┌────────
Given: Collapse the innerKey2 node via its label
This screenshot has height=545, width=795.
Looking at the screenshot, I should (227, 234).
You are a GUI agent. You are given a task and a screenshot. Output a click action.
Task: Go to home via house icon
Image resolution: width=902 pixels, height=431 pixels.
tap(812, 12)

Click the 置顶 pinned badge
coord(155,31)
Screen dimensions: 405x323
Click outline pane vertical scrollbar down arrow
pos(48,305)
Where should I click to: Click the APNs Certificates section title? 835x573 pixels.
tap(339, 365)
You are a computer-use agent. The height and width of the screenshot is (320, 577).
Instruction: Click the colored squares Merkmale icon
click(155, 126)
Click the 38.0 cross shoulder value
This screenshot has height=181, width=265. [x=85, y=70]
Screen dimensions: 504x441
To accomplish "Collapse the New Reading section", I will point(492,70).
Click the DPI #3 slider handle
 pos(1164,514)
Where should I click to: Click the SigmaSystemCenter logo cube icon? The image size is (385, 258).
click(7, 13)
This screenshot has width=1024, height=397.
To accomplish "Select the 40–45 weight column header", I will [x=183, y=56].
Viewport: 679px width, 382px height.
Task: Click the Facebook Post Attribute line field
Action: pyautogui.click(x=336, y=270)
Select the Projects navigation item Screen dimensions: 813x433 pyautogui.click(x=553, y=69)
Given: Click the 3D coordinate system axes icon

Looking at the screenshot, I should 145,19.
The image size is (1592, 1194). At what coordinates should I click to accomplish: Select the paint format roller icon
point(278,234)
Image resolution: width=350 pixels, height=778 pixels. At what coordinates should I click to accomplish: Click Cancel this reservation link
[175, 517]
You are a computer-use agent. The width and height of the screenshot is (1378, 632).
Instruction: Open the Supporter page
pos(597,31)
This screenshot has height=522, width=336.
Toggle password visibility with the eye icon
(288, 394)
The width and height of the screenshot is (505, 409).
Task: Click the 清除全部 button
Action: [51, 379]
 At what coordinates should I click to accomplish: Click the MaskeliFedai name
└────────
- REQUIRED TASK -
Copy out all of the lines above, character for character, with nothing changed.

- SOLUTION TO THE PROBLEM -
Given: Collapse the innerKey2 node via its label
This screenshot has height=545, width=795.
Looking at the screenshot, I should (227, 234).
You are a GUI agent. You are given a task and a screenshot. Output a click action.
Task: Go to home via house icon
Image resolution: width=902 pixels, height=431 pixels.
tap(812, 12)

Click the 置顶 pinned badge
coord(155,31)
Screen dimensions: 405x323
Click outline pane vertical scrollbar down arrow
pos(48,305)
Where should I click to: Click the APNs Certificates section title? 835x573 pixels.
tap(339, 365)
You are a computer-use agent. The height and width of the screenshot is (320, 577).
Instruction: Click the colored squares Merkmale icon
click(155, 126)
Click the 38.0 cross shoulder value
This screenshot has height=181, width=265. [x=85, y=70]
Screen dimensions: 504x441
To accomplish "Collapse the New Reading section", I will point(492,70).
Click the DPI #3 slider handle
 pos(1164,514)
Where should I click to: Click the SigmaSystemCenter logo cube icon? The image size is (385, 258).
click(7, 13)
This screenshot has width=1024, height=397.
To accomplish "Select the 40–45 weight column header", I will [x=183, y=56].
Viewport: 679px width, 382px height.
Task: Click the Facebook Post Attribute line field
Action: pyautogui.click(x=336, y=270)
Select the Projects navigation item Screen dimensions: 813x433 pyautogui.click(x=553, y=69)
Given: Click the 3D coordinate system axes icon

Looking at the screenshot, I should 145,19.
The image size is (1592, 1194). At what coordinates should I click to accomplish: Select the paint format roller icon
point(278,234)
Image resolution: width=350 pixels, height=778 pixels. At what coordinates should I click to accomplish: Click Cancel this reservation link
[175, 517]
You are a computer-use agent. The width and height of the screenshot is (1378, 632).
Instruction: Open the Supporter page
pos(597,31)
This screenshot has height=522, width=336.
Toggle password visibility with the eye icon
(288, 394)
The width and height of the screenshot is (505, 409).
Task: Click the 清除全部 button
Action: [51, 379]
 At what coordinates should I click to accomplish: Click the MaskeliFedai name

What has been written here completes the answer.